Looking through the data, please report how many lines contain the string "computer", giving nothing but the number.
*** Opening of Provided information ***
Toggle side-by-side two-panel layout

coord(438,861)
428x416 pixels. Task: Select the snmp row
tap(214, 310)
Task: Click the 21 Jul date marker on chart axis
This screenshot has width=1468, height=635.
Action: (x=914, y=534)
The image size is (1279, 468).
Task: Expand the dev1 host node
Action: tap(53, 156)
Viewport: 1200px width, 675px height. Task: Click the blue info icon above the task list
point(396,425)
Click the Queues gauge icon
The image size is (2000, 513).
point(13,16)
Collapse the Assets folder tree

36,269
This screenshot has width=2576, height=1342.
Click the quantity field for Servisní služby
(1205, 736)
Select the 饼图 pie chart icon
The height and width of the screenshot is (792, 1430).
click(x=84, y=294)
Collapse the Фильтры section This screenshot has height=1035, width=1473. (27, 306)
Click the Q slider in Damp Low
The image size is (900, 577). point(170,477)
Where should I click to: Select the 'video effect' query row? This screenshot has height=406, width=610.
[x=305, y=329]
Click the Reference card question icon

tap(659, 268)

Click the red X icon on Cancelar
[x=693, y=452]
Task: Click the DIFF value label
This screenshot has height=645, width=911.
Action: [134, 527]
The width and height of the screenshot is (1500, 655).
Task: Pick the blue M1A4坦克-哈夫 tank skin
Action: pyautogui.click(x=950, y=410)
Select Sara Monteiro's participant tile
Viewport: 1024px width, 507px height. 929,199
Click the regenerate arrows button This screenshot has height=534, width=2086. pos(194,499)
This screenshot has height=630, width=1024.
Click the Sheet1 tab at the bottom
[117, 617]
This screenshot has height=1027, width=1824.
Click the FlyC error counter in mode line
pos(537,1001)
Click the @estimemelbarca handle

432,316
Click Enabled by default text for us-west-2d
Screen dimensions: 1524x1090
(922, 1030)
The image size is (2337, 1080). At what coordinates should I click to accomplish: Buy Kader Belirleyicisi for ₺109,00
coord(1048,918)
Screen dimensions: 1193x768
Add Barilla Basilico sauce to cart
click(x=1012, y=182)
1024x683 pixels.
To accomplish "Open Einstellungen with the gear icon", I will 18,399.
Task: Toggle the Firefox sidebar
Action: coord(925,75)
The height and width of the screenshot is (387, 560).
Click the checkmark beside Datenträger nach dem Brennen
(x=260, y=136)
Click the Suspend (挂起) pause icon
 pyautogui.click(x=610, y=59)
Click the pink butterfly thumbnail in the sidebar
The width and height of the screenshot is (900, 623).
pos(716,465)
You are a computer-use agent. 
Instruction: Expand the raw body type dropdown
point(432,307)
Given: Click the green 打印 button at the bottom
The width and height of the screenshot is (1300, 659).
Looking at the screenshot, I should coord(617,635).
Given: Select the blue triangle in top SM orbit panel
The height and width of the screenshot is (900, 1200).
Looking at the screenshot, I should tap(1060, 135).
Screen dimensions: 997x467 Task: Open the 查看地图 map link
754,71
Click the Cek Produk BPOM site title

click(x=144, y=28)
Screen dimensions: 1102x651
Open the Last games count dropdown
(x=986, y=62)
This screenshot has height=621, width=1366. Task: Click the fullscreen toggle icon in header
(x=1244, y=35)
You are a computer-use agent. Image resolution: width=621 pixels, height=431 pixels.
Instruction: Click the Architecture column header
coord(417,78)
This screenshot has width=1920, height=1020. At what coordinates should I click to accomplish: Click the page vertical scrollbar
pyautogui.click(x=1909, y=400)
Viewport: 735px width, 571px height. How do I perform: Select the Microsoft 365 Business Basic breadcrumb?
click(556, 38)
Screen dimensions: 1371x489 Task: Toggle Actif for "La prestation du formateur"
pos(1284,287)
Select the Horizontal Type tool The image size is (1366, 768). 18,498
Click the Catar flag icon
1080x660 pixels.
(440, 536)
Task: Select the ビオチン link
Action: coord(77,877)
*** Close of Provided information ***
Response to this exercise → 2